Se da un lato la società ha dimostrato di essere solida, la conduzione tecnica ha più volte cambiato direzione, nonostante spesso lo staff sia rimasto quasi invariato. Cambi di allenatori mai, fatta eccezione in due casi, voluti dalla società.

Si inizia dalla stagione 2006/2007, primo anno in massima serie del Catania dell’era Pulvirenti. Alla guida tecnica resta Pasquale Marino, allenatore alla prima esperienza in serie A. E’ la stagione di un girone di andata straordinario che vede i rossazzurri a ridosso della zona Europa. È la stagione più tragica per la storia del Catania: la morte di Raciti il 2 febbraio; la seguente critica, spesso esagerata nel generalizzare, dei media sulla città; le partite a porte chiuse. Insomma il “grande calcio” sembra voler andar via prima ancora di poterlo gustare appieno, ma solo un colpo di coda in quel di Bologna all’ultima giornata, dopo un girone di ritorno disastroso, permette a Marino di mantenere la Serie A.

Modulo offensivo quello di Marino, spesso criticato per la quantità industriale di goal presi (saranno 68 a fine stagione, ndr). Un calcio però spettacolare che porta sia rimonte eccezionali che sconfitte a risultato già apparentemente acquisito. Mascara e Pantanelli i giocatori più rappresentativi di quell’anno, già simboli della promozione in A, diventati idoli tra la gente; anche se i più determinanti si riveleranno essere Lucenti ed i due panchinari Minelli e Rossini.

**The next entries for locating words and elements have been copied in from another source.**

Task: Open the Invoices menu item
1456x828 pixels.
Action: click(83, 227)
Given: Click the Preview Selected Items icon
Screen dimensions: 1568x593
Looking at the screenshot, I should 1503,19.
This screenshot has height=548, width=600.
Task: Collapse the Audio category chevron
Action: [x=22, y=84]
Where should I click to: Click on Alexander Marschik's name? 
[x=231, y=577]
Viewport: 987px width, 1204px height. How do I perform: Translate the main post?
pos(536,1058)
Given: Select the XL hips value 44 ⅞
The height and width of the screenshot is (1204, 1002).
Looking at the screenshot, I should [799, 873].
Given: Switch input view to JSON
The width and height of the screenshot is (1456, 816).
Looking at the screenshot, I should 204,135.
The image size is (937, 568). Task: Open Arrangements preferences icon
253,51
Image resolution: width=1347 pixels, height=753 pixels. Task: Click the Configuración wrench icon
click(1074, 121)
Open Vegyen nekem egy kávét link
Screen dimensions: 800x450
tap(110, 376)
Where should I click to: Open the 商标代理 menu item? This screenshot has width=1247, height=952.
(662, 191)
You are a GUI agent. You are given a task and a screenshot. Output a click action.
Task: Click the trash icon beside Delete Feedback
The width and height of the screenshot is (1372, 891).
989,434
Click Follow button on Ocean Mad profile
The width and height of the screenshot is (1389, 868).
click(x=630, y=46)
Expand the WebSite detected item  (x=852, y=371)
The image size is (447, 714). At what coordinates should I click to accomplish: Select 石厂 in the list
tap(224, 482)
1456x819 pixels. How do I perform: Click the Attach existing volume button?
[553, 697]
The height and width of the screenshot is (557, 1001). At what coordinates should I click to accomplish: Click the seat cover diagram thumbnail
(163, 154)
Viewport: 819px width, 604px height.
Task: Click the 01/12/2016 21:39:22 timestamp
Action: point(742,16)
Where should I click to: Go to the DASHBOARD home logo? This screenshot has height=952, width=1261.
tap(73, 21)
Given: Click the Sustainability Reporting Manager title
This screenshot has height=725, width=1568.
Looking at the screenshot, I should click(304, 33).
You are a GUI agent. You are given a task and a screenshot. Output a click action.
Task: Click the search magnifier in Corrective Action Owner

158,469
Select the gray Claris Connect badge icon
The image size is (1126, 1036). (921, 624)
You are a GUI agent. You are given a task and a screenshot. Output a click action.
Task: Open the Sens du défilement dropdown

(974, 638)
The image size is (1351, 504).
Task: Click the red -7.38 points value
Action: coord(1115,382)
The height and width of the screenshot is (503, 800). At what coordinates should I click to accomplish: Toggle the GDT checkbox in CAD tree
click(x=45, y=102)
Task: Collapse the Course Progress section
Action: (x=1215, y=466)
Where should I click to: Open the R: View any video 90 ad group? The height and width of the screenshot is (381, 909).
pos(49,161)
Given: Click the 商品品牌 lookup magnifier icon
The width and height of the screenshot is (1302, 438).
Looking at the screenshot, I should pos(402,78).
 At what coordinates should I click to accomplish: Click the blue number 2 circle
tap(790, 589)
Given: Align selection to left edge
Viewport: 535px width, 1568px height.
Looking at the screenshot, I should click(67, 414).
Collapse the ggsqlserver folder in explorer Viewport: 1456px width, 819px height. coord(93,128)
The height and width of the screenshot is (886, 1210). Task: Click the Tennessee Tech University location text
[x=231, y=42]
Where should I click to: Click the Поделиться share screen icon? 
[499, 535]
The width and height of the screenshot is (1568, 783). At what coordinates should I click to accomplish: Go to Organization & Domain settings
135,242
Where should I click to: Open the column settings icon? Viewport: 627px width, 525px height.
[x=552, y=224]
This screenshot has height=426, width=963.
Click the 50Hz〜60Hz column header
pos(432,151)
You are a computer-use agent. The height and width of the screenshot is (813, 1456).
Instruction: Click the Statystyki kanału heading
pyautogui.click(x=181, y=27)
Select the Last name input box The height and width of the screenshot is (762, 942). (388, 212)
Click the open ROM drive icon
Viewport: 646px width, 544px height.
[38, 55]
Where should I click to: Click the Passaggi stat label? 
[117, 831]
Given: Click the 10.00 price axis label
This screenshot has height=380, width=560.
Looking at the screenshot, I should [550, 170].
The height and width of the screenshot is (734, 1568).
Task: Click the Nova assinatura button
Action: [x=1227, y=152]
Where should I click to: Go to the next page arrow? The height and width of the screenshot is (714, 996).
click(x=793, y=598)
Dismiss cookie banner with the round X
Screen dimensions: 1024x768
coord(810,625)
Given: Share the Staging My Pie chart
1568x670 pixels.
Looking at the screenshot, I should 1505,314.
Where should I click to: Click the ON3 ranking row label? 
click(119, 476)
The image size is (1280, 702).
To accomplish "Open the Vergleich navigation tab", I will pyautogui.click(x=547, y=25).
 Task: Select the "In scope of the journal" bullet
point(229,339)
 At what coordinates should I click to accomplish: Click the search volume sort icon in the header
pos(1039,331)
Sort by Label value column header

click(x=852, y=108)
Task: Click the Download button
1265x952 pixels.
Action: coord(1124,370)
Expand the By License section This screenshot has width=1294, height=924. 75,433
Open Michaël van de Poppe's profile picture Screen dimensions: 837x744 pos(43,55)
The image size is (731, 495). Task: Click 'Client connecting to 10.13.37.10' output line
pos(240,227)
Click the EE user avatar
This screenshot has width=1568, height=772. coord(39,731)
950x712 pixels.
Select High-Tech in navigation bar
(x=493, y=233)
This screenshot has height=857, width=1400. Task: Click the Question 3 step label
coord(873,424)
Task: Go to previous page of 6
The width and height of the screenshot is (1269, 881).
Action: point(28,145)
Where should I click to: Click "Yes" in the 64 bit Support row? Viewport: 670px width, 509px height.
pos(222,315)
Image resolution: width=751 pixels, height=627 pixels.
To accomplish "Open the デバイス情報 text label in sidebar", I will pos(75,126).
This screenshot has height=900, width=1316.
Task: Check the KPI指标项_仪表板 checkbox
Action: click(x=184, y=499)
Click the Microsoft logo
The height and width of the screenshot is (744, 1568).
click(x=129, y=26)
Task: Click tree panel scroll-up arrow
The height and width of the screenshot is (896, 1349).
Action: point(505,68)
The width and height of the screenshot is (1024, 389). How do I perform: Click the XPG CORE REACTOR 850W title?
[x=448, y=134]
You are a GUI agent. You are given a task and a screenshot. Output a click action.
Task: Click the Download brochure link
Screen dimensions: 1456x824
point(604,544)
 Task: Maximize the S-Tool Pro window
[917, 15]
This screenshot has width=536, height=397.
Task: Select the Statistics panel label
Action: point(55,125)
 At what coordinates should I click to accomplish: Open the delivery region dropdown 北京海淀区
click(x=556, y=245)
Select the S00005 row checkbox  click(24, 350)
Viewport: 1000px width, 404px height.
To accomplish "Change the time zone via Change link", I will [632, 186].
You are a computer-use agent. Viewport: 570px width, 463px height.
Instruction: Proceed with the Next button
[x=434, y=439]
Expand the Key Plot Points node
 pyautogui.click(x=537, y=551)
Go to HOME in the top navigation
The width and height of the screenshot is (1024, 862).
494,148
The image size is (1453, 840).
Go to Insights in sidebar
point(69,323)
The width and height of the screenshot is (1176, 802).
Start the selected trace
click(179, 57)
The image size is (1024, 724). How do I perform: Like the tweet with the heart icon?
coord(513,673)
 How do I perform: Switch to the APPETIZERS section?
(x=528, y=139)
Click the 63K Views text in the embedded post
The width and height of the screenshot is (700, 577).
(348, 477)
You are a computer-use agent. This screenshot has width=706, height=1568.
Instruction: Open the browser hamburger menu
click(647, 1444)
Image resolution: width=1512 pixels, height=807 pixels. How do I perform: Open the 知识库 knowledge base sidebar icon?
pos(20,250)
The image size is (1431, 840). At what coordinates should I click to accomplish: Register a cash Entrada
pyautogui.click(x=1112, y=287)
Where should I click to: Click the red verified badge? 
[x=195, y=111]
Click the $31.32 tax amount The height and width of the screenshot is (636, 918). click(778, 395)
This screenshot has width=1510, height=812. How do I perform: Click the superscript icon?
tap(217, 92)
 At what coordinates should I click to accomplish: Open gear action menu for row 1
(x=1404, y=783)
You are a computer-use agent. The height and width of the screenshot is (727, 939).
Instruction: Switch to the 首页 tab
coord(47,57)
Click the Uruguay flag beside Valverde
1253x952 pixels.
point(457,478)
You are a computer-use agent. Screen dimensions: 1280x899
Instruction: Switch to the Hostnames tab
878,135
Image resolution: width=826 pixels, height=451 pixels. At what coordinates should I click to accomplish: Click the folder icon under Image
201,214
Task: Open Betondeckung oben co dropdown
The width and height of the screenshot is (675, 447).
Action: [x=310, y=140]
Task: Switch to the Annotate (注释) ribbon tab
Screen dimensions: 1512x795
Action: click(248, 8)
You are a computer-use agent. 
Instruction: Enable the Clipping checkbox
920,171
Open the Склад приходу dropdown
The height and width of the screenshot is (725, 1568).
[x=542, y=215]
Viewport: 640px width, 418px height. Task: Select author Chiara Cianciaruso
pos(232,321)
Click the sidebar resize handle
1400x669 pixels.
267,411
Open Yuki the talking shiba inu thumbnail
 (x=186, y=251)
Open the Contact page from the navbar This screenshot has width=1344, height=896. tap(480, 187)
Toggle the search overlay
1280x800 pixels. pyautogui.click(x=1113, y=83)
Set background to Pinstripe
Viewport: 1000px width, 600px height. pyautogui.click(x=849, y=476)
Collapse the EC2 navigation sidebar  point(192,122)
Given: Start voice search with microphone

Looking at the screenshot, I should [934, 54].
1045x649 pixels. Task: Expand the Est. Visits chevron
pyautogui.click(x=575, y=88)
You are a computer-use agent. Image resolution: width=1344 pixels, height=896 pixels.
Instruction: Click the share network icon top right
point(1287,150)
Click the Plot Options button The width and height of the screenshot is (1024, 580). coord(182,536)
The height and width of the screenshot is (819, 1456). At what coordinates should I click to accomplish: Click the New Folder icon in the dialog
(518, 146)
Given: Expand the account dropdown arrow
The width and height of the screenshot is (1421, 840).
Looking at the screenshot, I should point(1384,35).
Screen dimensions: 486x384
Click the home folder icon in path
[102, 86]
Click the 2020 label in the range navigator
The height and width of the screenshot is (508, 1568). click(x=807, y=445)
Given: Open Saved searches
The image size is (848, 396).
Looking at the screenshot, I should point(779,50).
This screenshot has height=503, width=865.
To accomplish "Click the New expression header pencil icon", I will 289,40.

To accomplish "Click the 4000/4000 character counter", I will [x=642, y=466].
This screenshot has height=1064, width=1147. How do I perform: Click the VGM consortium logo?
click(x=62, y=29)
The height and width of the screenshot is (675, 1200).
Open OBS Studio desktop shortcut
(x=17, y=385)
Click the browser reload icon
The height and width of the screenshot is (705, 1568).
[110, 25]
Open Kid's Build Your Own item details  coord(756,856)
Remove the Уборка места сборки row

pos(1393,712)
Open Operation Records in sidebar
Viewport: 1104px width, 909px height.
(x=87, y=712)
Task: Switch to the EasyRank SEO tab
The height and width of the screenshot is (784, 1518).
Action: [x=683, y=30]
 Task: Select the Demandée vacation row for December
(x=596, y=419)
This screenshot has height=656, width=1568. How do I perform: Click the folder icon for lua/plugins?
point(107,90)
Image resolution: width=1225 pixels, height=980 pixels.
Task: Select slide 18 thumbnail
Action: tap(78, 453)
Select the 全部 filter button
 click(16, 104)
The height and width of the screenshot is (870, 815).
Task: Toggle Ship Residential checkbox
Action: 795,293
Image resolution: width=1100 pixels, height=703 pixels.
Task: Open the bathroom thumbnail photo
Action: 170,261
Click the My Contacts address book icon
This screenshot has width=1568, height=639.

L’Udinese chiama, Marino risponde. Va via da Catania, facendolo da signore dopo una stagione comunque complicata. Al suo posto arriva Silvio Baldini, tutt’altro stile di gioco, tutt’altro stile di persona. Simpatico, a volte comico, esuberante, forse troppo, l’opposto del suo predecessore.

Con lui il Catania parte bene nonostante la figuraccia che Baldini rimedia a Parma, quando con un calcio nel sedere al collega Di Carlo becca critiche e squalifica. Ma il girone di ritorno è ancora disastroso, fino a far intravedere possibilità di retrocessione. Ancora una volta il Catania è chiamato al miracolo e, per farlo, scommette: via Baldini, arriva Walter Zenga, un idolo sì ma come portiere, senza esperienza in Italia come allenatore. In sette giornate riesce l’impresa, a 5’ dal termine del Campionato la rete di Martinez contro la Roma vale la salvezza: i rossazzurri guadagnano il terzo anno di serie A.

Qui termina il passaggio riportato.